Exercise details
From the entries below, count the lines with "agent". Write only the count.
*** Exercise data Section Begins ***
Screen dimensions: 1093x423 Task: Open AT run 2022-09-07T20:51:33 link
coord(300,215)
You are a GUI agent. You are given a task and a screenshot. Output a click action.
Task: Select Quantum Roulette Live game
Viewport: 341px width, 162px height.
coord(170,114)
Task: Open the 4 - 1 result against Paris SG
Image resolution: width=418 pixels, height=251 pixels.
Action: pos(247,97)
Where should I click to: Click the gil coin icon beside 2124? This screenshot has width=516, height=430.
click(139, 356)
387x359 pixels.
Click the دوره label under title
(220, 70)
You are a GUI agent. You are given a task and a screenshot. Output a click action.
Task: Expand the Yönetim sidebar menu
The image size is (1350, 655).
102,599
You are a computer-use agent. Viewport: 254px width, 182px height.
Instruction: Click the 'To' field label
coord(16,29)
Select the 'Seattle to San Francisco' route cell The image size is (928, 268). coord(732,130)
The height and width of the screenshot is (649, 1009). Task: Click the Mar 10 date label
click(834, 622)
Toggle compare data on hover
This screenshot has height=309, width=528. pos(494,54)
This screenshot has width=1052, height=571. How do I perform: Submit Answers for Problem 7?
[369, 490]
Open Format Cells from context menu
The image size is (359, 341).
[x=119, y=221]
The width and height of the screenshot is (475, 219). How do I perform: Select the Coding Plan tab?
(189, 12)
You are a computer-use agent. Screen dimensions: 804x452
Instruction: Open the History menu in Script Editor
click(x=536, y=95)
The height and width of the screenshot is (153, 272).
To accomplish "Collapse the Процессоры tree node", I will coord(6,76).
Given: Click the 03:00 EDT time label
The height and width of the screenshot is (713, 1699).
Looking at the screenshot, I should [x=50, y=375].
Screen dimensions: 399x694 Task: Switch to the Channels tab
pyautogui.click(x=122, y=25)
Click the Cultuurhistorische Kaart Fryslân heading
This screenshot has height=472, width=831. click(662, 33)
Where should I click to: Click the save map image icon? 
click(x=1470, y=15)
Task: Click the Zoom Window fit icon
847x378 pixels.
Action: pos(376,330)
*** Exercise data Section Ends ***
Output for this task
4